Martín Orquiz
Una circunstancia siempre presente en la sociedad mexicana, mucho más en forma de sospecha que con la certeza que darían investigaciones serias, es la infiltración del crimen organizado en las corporaciones policiacas, tanto en el ámbito municipal como del estatal y federal.
La experiencia en nuestro país con ese conflicto es, por desgracia, frecuente y muy vívido.
Desde hace décadas, la sociedad mexicana y las mismas instituciones sufren el embate de la corrupción a través de los agentes que juegan un doble papel: el de persecutores del delito en teoría, pero en la práctica al mismo tiempo fungen como halcones, ejecutores, transportadores de drogas, cobradores de deudas, protectores, informantes y otras acciones en favor de los delincuentes que actúan en las diferentes localidades del país.
Como escribí al principio, la sociedad mexicana vive con la sospecha a flor de piel acerca de que los agentes policiacos trabajan para organizaciones criminales, usando a su favor las mismas herramientas que la ciudadanía les otorga para combatirlos y la confianza que se deposita en los servidores públicos, quienes –dictan las leyes vigentes– deben proteger la integridad, la vida y los bienes de las personas.
Pero, por el contrario, muchos hacen como que patrullan y combaten a los criminales, cuando en realidad operan para ellos. Esa es la canija sospecha que los mexicanos tenemos atravesada en el entendimiento porque observamos como los delincuentes actúan con una pasmosa impunidad, la que no se puede comprender sin que de alguna forma haya complicidad de los oficiales.
Para tratar de abatir esa situación, el Gobierno mexicano gasta millones de pesos en herramientas que le permitan romper la simbiosis entre policías y delincuentes, un hecho que por sí mismo es una aceptación tácita de las complicidades que existen entre el bando que debería ser de los buenos, con el de los malos.
No sólo las autoridades nacionales se embarcan en tratar de prevenir la asociación entre los gendarmes y criminales, incluso intervienen las del país vecino, quienes ponen dólares -y muchos- para que los mexicanos puedan combatir ese nudo que llega a ahogar a la sociedad, inhabilitándola para vivir con la seguridad que, se supone, debe proveer el Estado para todos.

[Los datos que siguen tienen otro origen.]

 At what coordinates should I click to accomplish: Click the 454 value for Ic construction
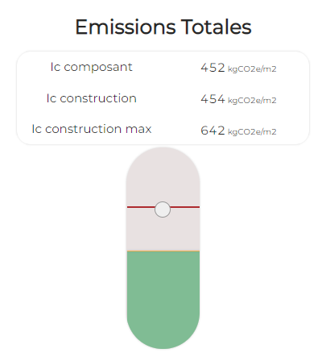click(x=213, y=99)
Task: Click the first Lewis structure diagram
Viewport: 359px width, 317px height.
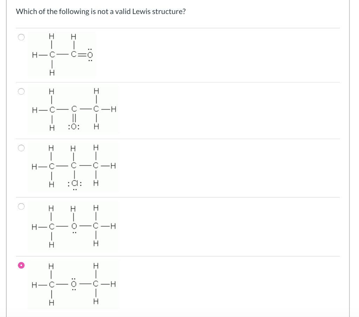Action: point(61,55)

La intromisión de otro país en México para combatir la infiltración de las corporaciones policiacas es algo que, francamente, debe dar vergüenza a los gobiernos de los tres niveles de gobierno porque los hace parecer, si me permite la analogía, como si fueran personas hechas y derechas que, sin embargo, no saben limpiarse solitos los mocos y requieren ayuda.
La infiltración de las policías por parte de grupos de criminales quedó más que demostrada durante la crisis de inseguridad que se vivió en Ciudad Juárez entre el 2007 y 2012, cuando agentes locales, estatales o federales fueron amenazados y muchos ejecutados entre señalamientos de que servían a uno u otro grupo, expusieron los mismos delincuentes en sendos mensajes escritos en mantas que fueron colgadas en puentes, así como en paredes de céntricos edificios.
En ese entonces, la población quedó indefensa porque las policías se cuidaban a ellas mismas, mientras que los ciudadanos tuvimos que resguardarnos con nuestros propios recursos.
Y vea usted cuánto cuesta prevenir la infiltración de las policías con acciones que, dicta la experiencia, no fueron efectivas del todo.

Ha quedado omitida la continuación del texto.